HOTEL OPERATORS FACE pressure from rising guest expectations, labor shortages and disconnected systems, according to Enseo. Guest expectations are increasingly shaped by consumer technology experiences rather than competing hotels
Enseo’s whitepaper, “The Power of Connections, II: Leveraging Innovation to Drive the Hospitality Guest Experience to the Next Level,” examines how technology integration can help hotels meet guest expectations and reduce reliance on manual processes.
The report, based on executive roundtables held alongside the 2026 Preferred Hotels & Resorts Global Conference, outlines technology strategies to improve the guest journey.
“When it comes to technology and particularly guestroom entertainment technology, the luxury traveler is expecting access, consistency and, at a minimum, parity with their experience at home,” said Brian Gurley, Enseo’s CEO. “The competitive benchmark is no longer other luxury hotels. It’s the seamless, connected experiences guests enjoy every day at home. Closing that gap requires more than new technology. It requires solutions and partners working together to connect systems, share information across departments, personalize the guest journey and deliver consistency at every touchpoint.”

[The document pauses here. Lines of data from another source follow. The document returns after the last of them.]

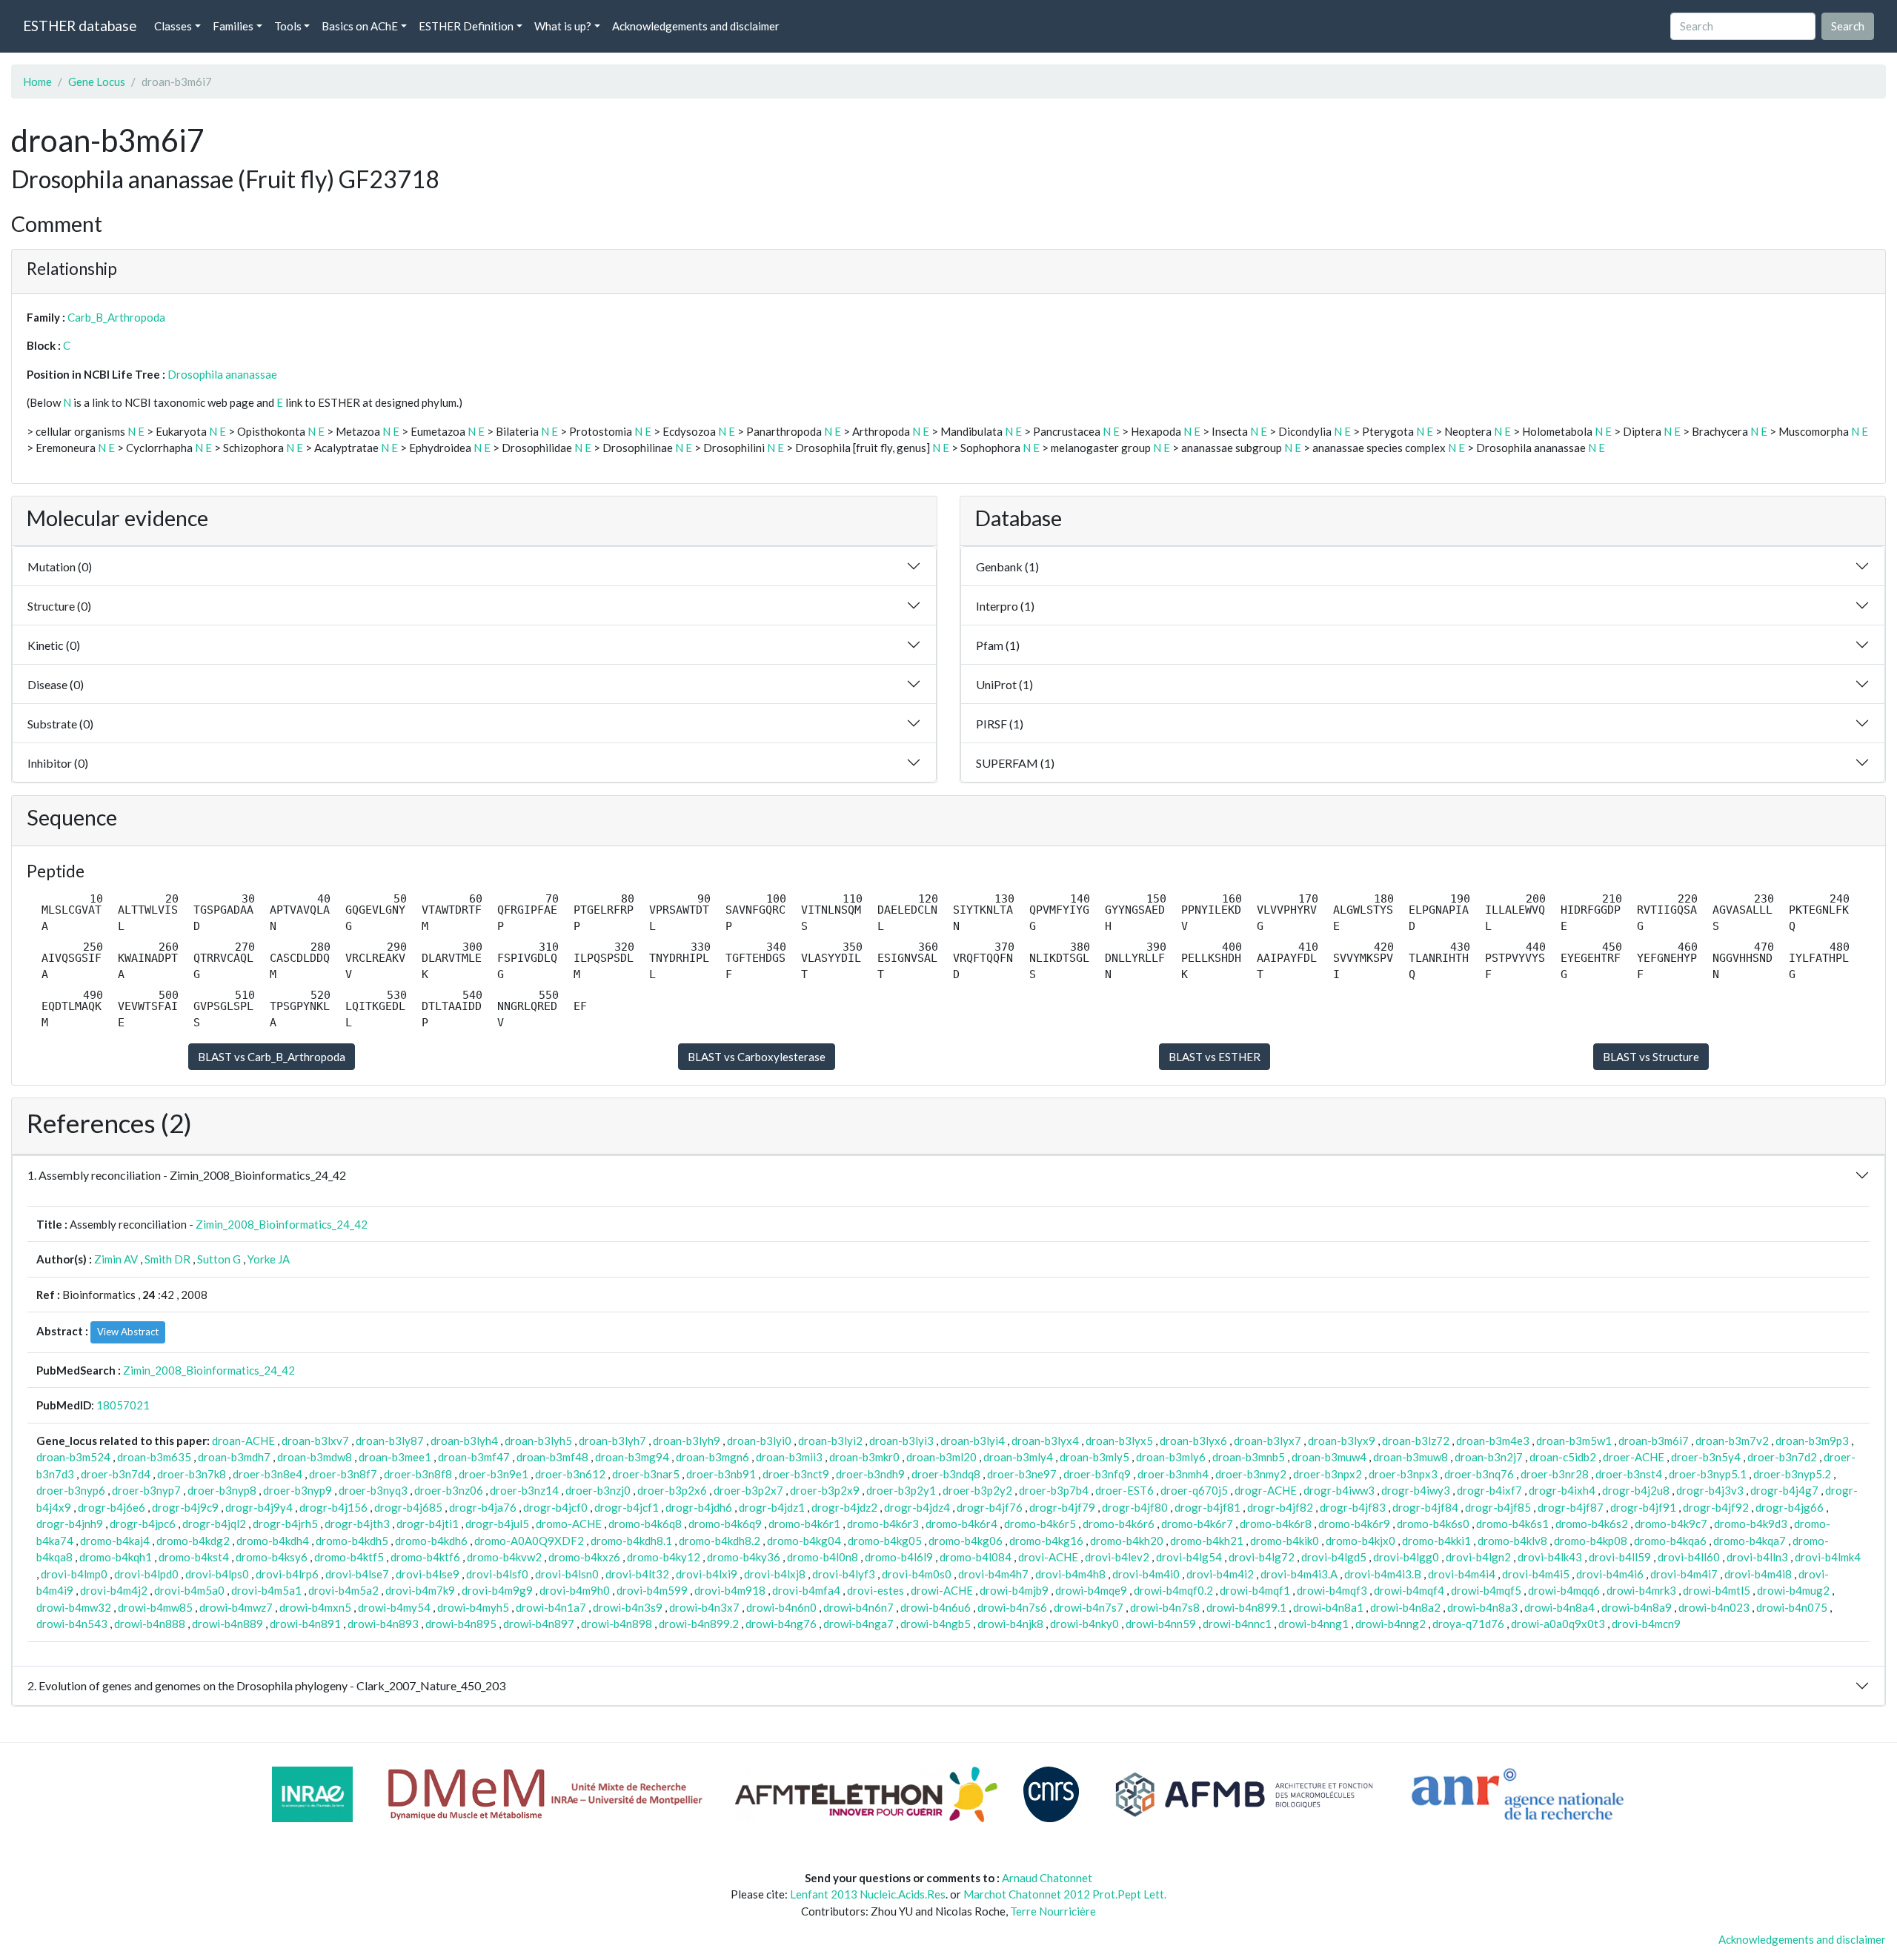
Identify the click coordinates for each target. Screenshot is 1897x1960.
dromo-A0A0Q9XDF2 (529, 1540)
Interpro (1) (1005, 606)
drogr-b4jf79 (1062, 1507)
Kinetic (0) (53, 645)
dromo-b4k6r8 (1276, 1523)
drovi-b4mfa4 (806, 1590)
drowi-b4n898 (616, 1623)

Oracle Hospitality research found that 73 percent of travelers favor hotels with self-service technology, while 39 percent want mobile or chatbot room-service ordering and 49 percent prefer contactless payments, according to Enseo.
The findings suggest travelers prefer streamlined routine tasks, allowing staff to focus on guest service. The report also highlighted the growing importance of personalization.
Peter Kressaty, chief commercial officer of LW Hospitality Advisors, said guests expect hotels to know their preferences before arrival. Connected reservation, preference and loyalty data should enable hotels to recognize returning guests, the report said.
JD Power research cited in the report found that 40 percent of guests considered a smart TV or streaming services a must-have room feature in 2025, up from 21 percent in 2019. “Failures in entertainment systems can affect guest loyalty and revenue, while a seamless in-room experience can strengthen both,” said David Goldstone, Enseo president for hospitality.
The report identified fragmented technology environments as a key challenge, with many hotels operating disconnected reservation, loyalty, WiFi, entertainment and service systems. As a result, staff often become the integration layer, manually transferring information between systems and resolving issues that technology should address.
The variety of hotel types makes a single technology solution impractical, the report said. It also cited Deloitte research showing that use of generative AI for trip planning doubled from 8 percent to 16 percent between October 2023 and October 2024.
The report said technology should support, not replace, hospitality. It called for integrating connectivity, streaming, room controls and service systems to reduce troubleshooting, improve information sharing and deliver a consistent guest experience from booking through checkout.
Another recent study from Access Hospitality found U.S. hoteliers lose 42 days a year to the “toggle tax” of disconnected systems, as teams switch platforms, duplicate tasks, and manually consolidate data. This adds workload across operations, reservations, guest communications, housekeeping, finance, and reporting.